Anyway. Initially, I was slightly disappointed in the lack of concentrated pork flavor in the broth. I don’t really know what I expected it to taste like (bacon?), but after I was able to clear my expectations, I found the stuff fantastic. It is more subtle than I anticipated, with a more delicate consistency than the curry ramen. Still, there is a great depth of flavor in the broth, and the boiled egg was a great addition; the yolk was still a tiny bit runny, and it soaked up all the flavors of the broth. The noodles were very similar to Mr. Ramen’s, but the pork was quite different. While the former was dark, tough, and flavor-forward, the latter (pork belly) was soft and subtle, with rings of fat melting into the soup. I preferred Daikokuya’s, but Mr. Ramen gave me a lot more of it.

While we’re on the subject of pork belly, let’s talk about a newcomer to little Tokyo, the much anticipated brick and mortar incarnation of a famous LA food truck, the Flying Pig Cafe. The cafe is manages to feel slick without feeling formal. The outdoor seating helps, but so does the giant chalkboard covered with customer comments and a giant white pig. It’s definitely a good vibe, a small cafe ideal for congregating after work.

The truck is famous for its pork belly buns, and they were on a $3 happy hour special when I arrived at the cafe. I grabbed one of those with a Flying Dog IPA for an additional $2 and treated myself to the best small meal I’ve had since the octopus.

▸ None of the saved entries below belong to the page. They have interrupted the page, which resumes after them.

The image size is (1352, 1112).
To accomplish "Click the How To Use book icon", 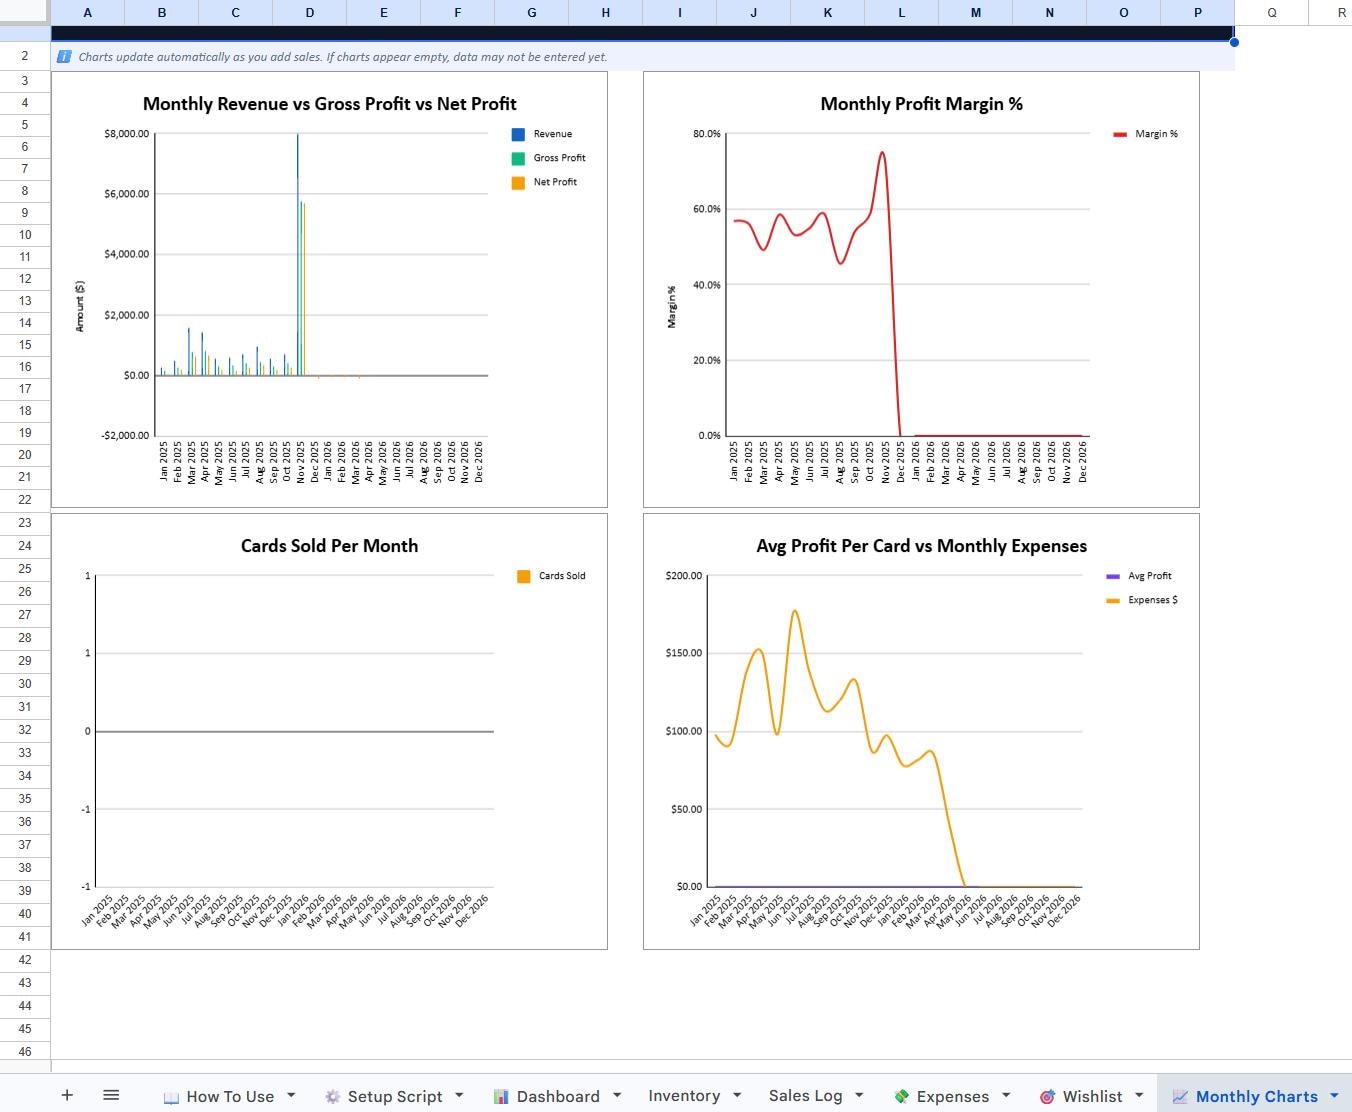I will 171,1097.
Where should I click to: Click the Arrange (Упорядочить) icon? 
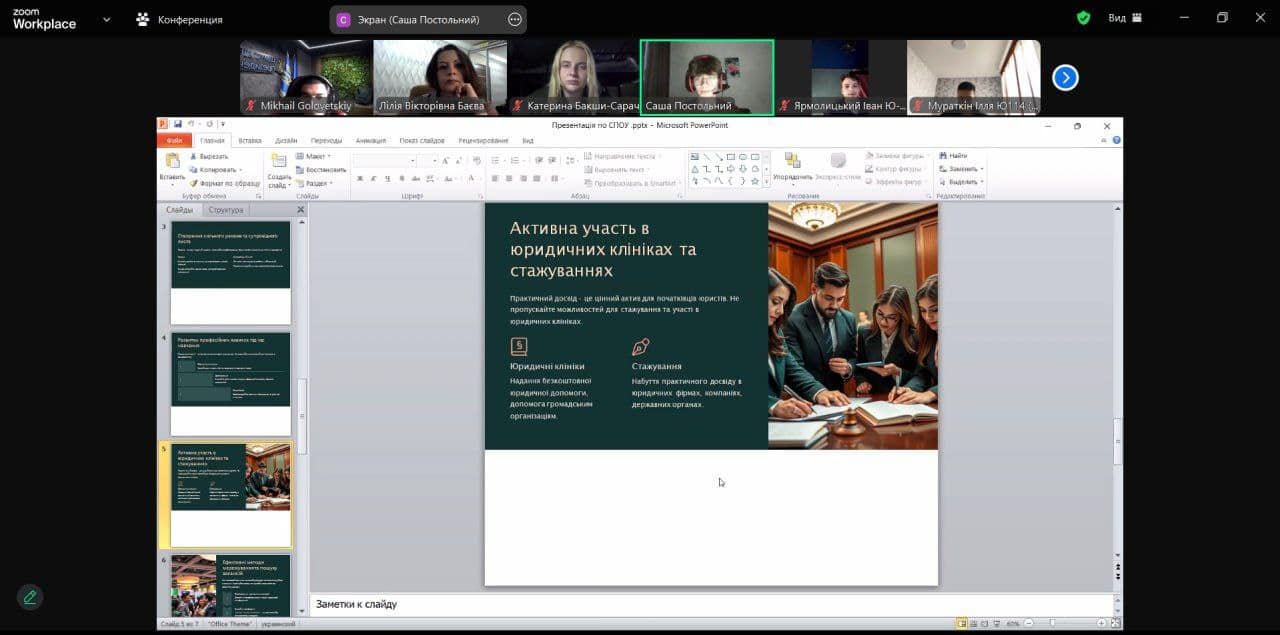792,161
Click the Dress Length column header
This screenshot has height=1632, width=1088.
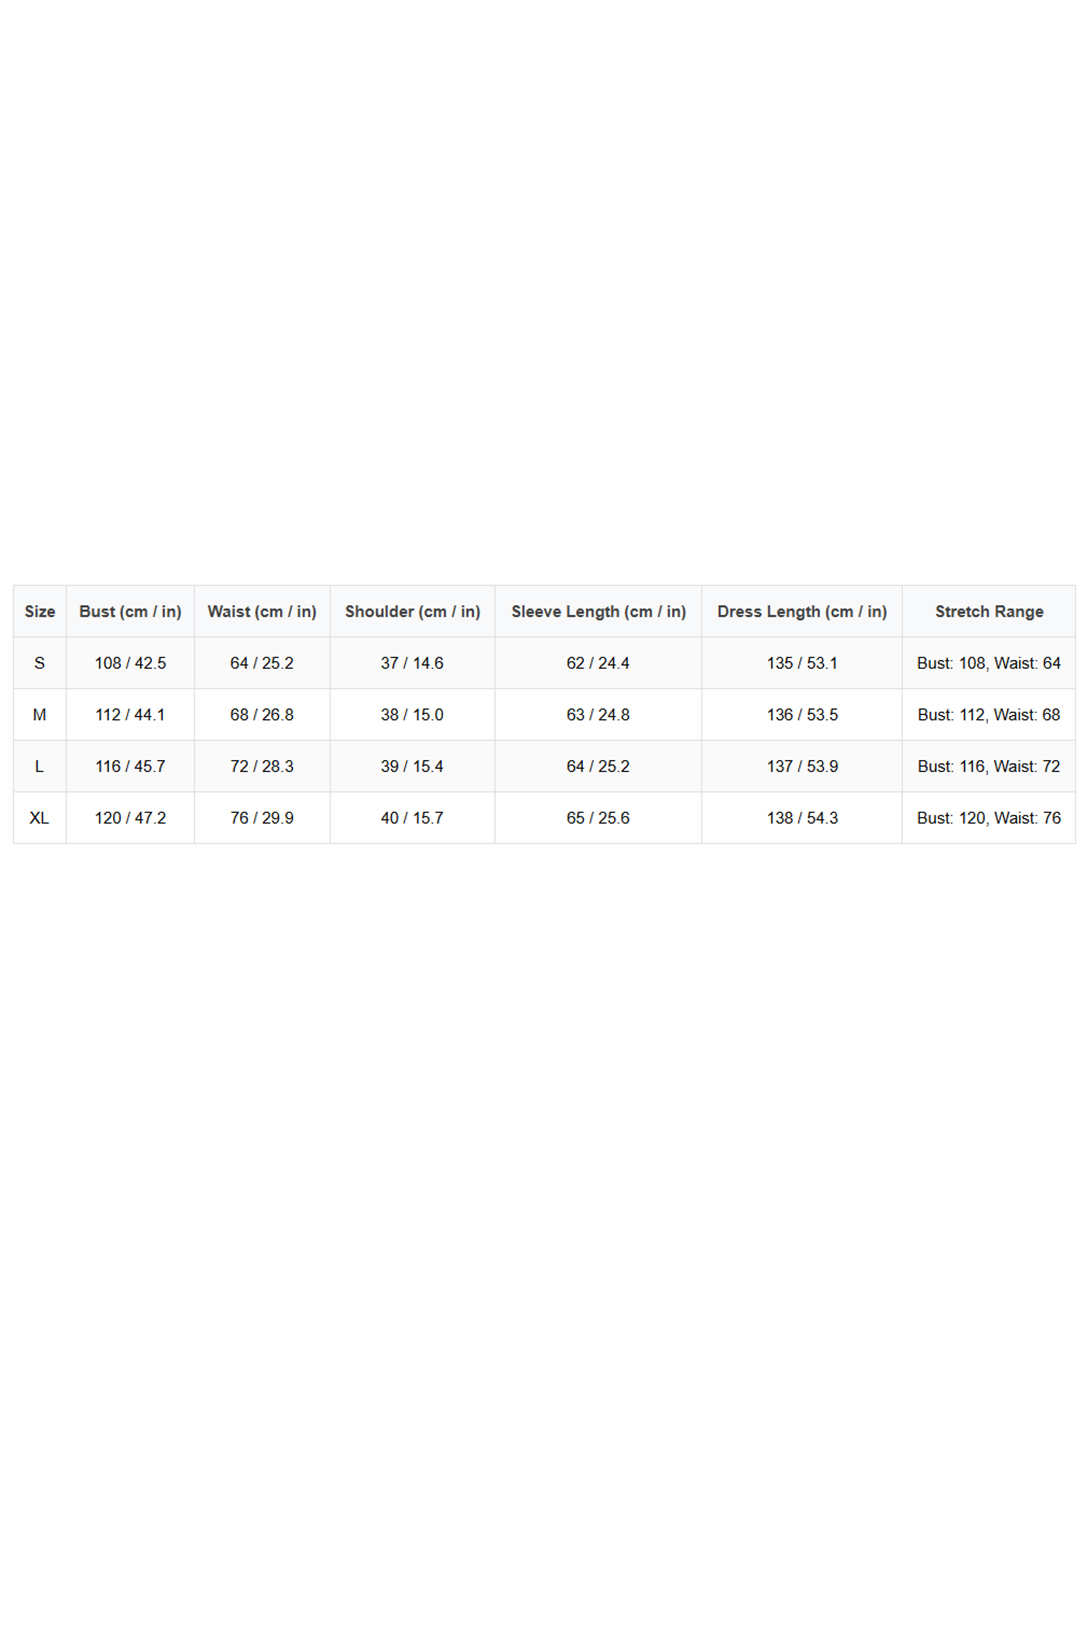802,611
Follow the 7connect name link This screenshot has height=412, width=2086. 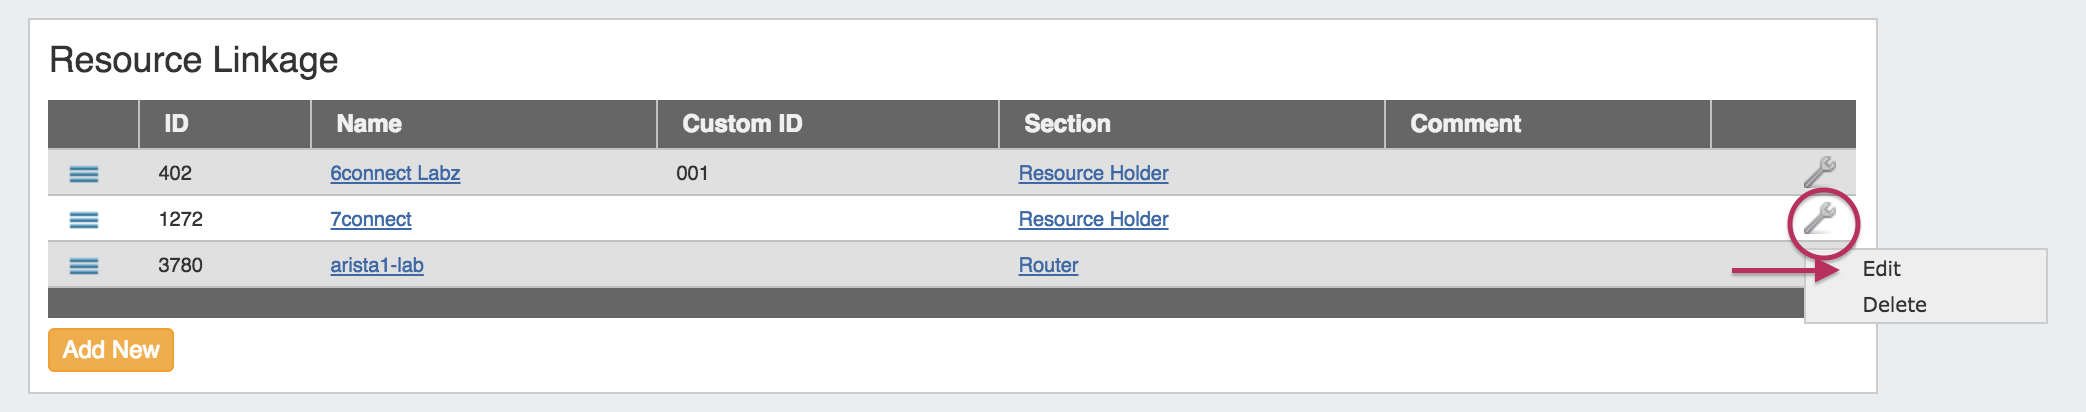pyautogui.click(x=371, y=219)
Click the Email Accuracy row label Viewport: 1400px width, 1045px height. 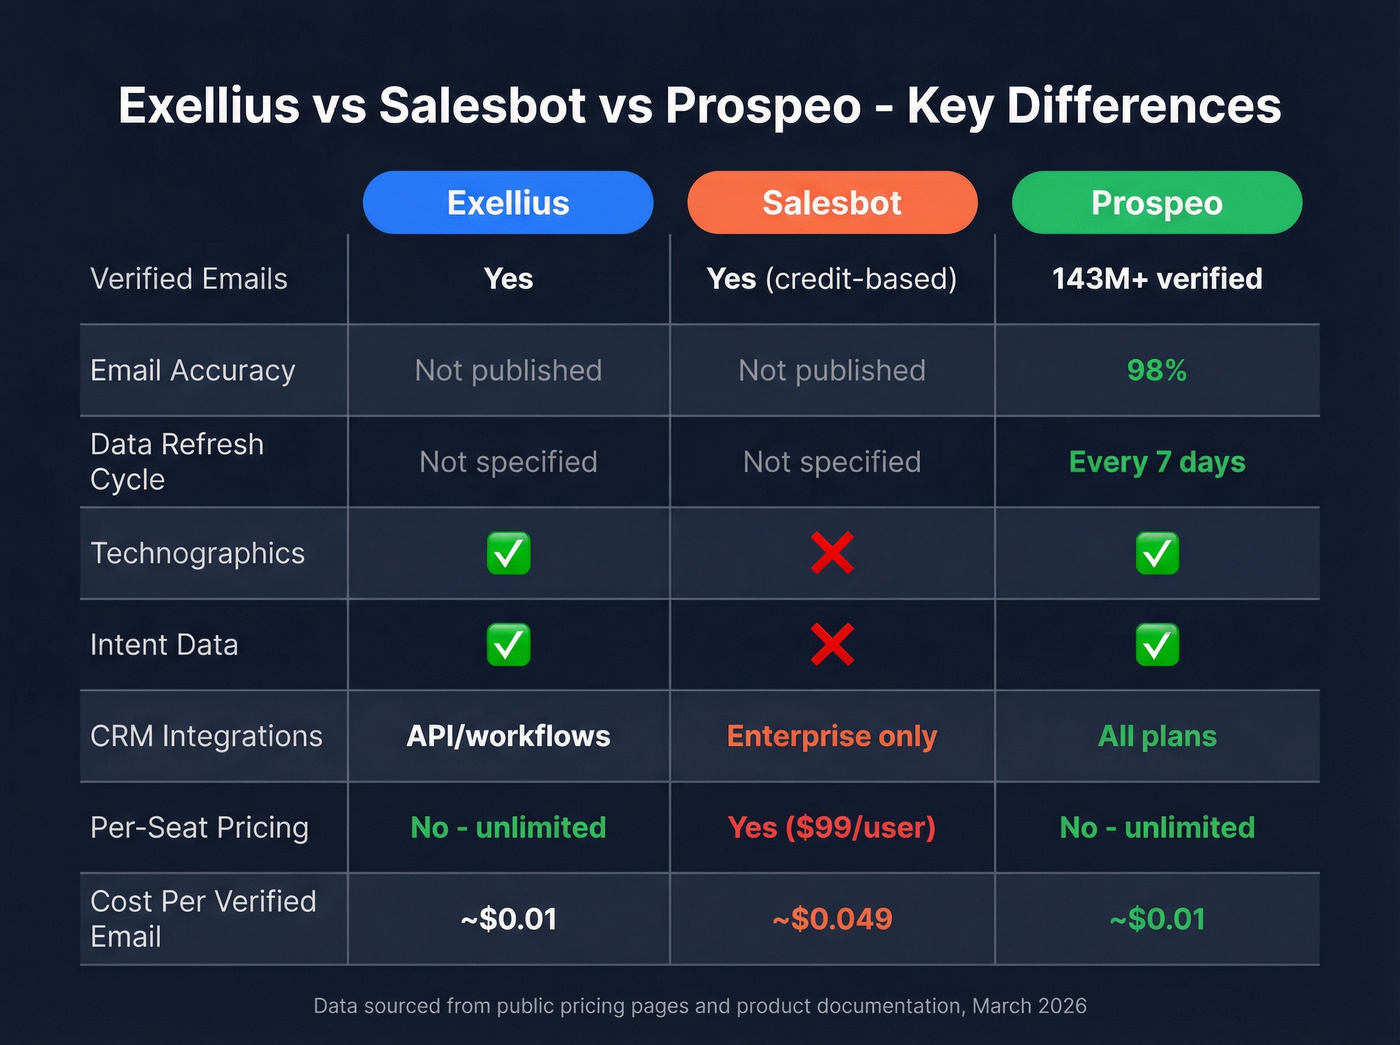(x=193, y=371)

The pork belly bun is a marvel of texture and flavor, a perfect harmony in which all of the components are discernable even as they contribute to the whole. The bun, for one, is amazingly soft, and it melts almost as soon as you touch it. That and the pork fat provide the creamy element, while the crispy skin of the pork gets together with the tangy pickled red onions and cucumber for the crunch. Meanwhile the “death sauce” elevates everything with spiciness and it all comes together perfectly.

Finally, dessert. I tried a red bean doughnut, a cinnamon doughnut with a dense, nutty bean paste inside; mochi ice cream, a small ball of mochi filled with ice cream instead of bean paste; and my absolute favorite, imagawayaki:


The more “touristy” part of Little Tokyo is charming. A cluster of shops and cafes with outdoor seating create the feel of a small square, perfect for strolling lazily after a meal. Next time, I’m going for sushi.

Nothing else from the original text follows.